July 1, 2015
Division of Corporation Finance
U.S. Securities and Exchange Commission
100 F Street, NE
Washington, D.C. 20549
Attn: Carlos Pacho, Senior Assistant Chief Accountant
RE: Time Warner Inc.
File Number: 001-15062
Form 10-K: For the Fiscal Year Ended December 31, 2014
Filed February 26, 2015
Response Dated May 26, 2015
Dear Mr. Pacho:
Set forth below is Time Warner Inc.’s (“Time Warner” or the “Company”) response to the Securities and Exchange Commission Staff’s (“SEC” or the “Staff”) comment given by letter (the “Comment Letter”) dated June 19, 2015 regarding the Company’s Annual Report on Form 10-K for the year ended December 31, 2014 (the “2014 Form 10-K”).
Form 10-K for the Year Ended December 31, 2014
Note 8. Film Tax-Advantaged Arrangements, page 99
Comment No. 1: We note your response to comment 1. To enable us to better understand your film tax-advantage arrangements, please provide us with the following information.
a) | Provide for us a robust explanation of the nature of the arrangements including the parties involved, all significant terms, the legal rights transferred and received, legal obligations assumed, and the reasons for entering into such arrangements. This explanation should address the nature and terms of any arrangements between Time Warner and the Bank and between SPE and the Bank. |
b) | Accompany this explanation with a diagram that illustrates a typical arrangement including the identity of the entities involved in such arrangement and the cash flows. |
c) | Tell us what accounts were debited and credited including the accounting for the cash involved in the arrangements. |
d) | Describe for us all the cash flows under the arrangements and how you report them in your statements of cash flows. Specifically tell us if the total amount paid in the “sale” is received first by Time Warner or is the payment made directly to a third party bank. |
e) | Tell us how the $2.9 billion total capitalization of the SPEs was determined and why you disclosed it. |
f) | Quantify the total amount held on deposit in connection with these arrangements and the total amount recorded as a reduction in film assets reported on your balance sheet. |
g) | Tell us the extent Time Warner entered into foreign tax-advantaged arrangements during 2013 and 2014. |
h) | Explain to us in detail your analysis of the factors you considered in concluding that the SPEs were not variable interest entities that required to be consolidated. |
i) | If true, please confirm the Company has not guaranteed any cash payments to be made to the third party entities by the bank. Also confirm that you do not control any deposit accounts or have any influence over the administration of funds. |
Response 1a: Although the arrangements addressed in Note 8, Film Tax-Advantaged Arrangements can differ in form, their substance involved unrelated third parties in foreign jurisdictions paying the Company a fee for the right to use certain attributes associated with certain of the Company’s film productions produced principally outside the United States.
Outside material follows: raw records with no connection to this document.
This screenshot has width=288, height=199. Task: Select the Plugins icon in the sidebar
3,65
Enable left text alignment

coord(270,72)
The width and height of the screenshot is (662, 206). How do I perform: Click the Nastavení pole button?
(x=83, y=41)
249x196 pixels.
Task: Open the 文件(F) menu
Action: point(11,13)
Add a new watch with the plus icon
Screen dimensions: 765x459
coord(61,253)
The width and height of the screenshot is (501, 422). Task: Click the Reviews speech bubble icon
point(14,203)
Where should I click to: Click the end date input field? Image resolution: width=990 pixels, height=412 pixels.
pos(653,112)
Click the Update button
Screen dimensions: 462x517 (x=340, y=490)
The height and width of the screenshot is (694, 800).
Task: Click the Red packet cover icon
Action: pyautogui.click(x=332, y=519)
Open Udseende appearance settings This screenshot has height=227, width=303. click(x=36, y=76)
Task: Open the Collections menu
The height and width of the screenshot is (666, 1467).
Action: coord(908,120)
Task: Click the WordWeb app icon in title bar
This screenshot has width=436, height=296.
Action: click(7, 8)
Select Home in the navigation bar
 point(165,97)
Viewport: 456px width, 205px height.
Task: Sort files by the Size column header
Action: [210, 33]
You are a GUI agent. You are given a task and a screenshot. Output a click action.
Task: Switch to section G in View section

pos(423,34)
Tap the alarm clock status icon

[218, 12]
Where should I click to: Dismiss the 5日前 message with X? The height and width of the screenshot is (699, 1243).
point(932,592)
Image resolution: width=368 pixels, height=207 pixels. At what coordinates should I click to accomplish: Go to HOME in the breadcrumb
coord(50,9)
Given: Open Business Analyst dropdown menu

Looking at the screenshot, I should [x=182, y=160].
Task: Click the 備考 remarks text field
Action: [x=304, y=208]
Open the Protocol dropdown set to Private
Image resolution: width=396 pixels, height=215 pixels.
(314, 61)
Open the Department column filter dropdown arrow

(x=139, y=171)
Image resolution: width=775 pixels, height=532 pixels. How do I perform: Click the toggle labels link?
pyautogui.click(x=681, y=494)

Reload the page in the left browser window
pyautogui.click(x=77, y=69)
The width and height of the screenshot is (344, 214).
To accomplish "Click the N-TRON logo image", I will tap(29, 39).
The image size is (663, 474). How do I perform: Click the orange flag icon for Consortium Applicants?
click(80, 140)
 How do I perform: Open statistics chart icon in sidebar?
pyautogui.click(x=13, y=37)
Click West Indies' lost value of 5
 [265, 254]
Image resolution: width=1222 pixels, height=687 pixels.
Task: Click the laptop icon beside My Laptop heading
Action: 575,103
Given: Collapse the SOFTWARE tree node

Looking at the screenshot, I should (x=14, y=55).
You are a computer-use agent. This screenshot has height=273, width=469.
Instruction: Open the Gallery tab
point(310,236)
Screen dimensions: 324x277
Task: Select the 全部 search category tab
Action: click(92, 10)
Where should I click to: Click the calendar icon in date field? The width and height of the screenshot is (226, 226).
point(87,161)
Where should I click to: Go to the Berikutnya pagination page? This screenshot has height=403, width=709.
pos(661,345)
It is our understanding that the third parties involved in these arrangements were able to obtain tax benefits, principally through deferred tax payments in their foreign jurisdictions, under regulations designed to incentivize local film production. However, the Company is not involved with the third parties’ tax information. Time Warner entered into these arrangements in order to subsidize the cost of the films without relinquishing control over the distribution and exploitation of such films, including maintaining all economic rights.
From a contractual perspective, the arrangements commonly take the legal form of a sale-leaseback transaction that consists of three main steps, all of which are executed simultaneously, as required by the terms of the contractual agreements. In the first step, a third party purchases the master negative or copyright and licenses the distribution and exploitation rights related to a foreign-produced film from a Time Warner subsidiary in exchange for cash. The payment for the master negative or copyright and distribution and exploitation rights is typically based on the cost to produce the film, including related overhead costs, and is paid at closing by the third party and deposited into an account at a specified bank that is a party to the arrangement (the defeasance bank). In the second step of the transaction, a separate Time Warner subsidiary leases from the third party the master negative or copyright (as applicable) and sub-licenses all of the distribution and exploitation rights for the film in exchange for payments over the lease term (the “lease payments”). In satisfaction of the lease payment obligation, an amount equal to the net present value of the payments to be made by the second Time Warner subsidiary is taken directly out of the proceeds in step one and left on deposit with the bank. Additionally, the bank issues a letter of credit for the benefit of the third party whereby the bank agrees to make the required payments to the third party over the lease term. In the third step, Time Warner receives a net fee as consideration for entering into the transaction which is equal to the difference between the cash deposited into the bank in step one and the cash that remains on deposit with the bank in step two. Each of the three steps described above is contingent upon the closing of the other steps in the transaction and all cash movements are made pursuant to irrevocable payment directions.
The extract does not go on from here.